Stored items
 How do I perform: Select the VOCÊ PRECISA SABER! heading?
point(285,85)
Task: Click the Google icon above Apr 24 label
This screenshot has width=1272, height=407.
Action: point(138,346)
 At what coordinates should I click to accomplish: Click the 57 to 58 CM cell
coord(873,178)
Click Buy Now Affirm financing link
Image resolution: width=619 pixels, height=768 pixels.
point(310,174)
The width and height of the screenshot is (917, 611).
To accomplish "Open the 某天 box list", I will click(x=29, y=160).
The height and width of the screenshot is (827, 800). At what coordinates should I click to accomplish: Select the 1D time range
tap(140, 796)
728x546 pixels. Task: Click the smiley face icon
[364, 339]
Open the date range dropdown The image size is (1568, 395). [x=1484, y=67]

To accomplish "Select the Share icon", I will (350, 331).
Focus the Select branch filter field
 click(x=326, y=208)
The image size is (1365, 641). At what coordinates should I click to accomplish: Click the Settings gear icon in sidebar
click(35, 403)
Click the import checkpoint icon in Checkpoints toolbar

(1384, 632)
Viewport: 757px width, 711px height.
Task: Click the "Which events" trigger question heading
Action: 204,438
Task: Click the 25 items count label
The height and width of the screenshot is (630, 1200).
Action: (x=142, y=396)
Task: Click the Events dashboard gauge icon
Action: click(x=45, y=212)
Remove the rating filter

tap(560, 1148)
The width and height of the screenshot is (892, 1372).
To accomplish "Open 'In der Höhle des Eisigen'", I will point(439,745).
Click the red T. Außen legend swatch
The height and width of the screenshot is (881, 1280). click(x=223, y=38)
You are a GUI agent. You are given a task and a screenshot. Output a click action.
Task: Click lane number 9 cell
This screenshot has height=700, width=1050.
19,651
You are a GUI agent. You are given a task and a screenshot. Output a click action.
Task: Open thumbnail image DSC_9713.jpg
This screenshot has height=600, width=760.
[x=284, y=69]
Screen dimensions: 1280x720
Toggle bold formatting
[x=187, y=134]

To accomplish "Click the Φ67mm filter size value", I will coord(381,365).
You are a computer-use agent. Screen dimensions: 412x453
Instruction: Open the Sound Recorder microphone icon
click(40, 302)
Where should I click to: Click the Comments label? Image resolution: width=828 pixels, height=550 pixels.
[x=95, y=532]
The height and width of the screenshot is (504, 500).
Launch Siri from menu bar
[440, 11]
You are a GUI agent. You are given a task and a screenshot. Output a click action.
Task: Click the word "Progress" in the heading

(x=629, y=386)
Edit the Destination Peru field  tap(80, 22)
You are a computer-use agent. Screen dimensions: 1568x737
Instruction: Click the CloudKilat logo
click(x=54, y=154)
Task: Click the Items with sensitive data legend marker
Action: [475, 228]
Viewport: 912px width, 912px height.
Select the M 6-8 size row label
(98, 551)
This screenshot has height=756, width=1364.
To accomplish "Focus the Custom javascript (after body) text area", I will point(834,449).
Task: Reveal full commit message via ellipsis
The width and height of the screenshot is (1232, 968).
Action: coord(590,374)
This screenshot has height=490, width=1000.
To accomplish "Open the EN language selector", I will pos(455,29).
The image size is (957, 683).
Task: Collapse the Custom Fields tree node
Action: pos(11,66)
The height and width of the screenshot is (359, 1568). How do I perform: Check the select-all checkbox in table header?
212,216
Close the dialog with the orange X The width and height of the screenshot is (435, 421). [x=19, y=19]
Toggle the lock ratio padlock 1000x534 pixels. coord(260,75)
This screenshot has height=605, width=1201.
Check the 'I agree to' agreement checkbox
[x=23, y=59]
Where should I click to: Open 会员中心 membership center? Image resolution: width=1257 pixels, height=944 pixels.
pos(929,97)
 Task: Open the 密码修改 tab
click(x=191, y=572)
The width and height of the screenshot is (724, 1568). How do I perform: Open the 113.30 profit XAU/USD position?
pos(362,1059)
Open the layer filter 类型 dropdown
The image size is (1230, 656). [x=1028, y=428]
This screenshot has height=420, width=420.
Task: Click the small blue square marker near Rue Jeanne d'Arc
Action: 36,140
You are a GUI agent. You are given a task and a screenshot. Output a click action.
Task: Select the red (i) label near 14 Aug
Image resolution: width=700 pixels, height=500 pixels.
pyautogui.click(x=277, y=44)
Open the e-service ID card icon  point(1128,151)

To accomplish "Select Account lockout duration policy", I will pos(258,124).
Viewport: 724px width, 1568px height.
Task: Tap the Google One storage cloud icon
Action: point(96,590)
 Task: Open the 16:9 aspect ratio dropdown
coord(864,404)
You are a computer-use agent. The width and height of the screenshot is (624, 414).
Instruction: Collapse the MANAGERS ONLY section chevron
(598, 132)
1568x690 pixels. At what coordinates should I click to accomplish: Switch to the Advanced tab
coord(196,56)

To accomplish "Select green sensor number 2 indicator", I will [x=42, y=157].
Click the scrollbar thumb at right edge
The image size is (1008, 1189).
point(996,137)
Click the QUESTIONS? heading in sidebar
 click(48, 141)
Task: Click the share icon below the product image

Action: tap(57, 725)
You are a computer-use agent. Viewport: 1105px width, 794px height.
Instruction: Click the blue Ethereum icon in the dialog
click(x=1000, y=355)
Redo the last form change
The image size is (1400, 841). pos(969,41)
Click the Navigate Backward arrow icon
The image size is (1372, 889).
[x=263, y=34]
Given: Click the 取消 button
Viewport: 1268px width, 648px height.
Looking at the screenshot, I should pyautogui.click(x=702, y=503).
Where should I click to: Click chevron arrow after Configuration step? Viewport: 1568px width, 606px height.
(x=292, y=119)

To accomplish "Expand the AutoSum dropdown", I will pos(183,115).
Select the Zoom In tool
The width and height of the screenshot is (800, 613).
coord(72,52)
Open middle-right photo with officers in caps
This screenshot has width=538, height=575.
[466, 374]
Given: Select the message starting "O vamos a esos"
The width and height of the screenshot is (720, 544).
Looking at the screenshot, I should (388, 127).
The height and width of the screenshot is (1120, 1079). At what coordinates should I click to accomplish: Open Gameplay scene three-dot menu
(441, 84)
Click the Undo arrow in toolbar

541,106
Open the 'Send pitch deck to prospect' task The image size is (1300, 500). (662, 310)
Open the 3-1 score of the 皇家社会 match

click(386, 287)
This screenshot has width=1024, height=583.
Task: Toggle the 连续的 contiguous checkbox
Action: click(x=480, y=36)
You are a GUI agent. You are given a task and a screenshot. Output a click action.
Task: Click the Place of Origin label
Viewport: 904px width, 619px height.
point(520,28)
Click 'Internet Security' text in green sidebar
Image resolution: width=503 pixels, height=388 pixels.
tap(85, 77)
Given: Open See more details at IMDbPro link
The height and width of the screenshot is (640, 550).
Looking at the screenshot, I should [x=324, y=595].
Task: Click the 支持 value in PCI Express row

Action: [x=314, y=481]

## Description of the task
Only one stretch of the records above is wanted: the lines between the one holding "Open the e-service" and the one holding "You are a computer-use agent. The", inclusive, reproduced exactly.

## Answer box
Open the e-service ID card icon  point(1128,151)

To accomplish "Select Account lockout duration policy", I will pos(258,124).
Viewport: 724px width, 1568px height.
Task: Tap the Google One storage cloud icon
Action: point(96,590)
 Task: Open the 16:9 aspect ratio dropdown
coord(864,404)
You are a computer-use agent. The width and height of the screenshot is (624, 414).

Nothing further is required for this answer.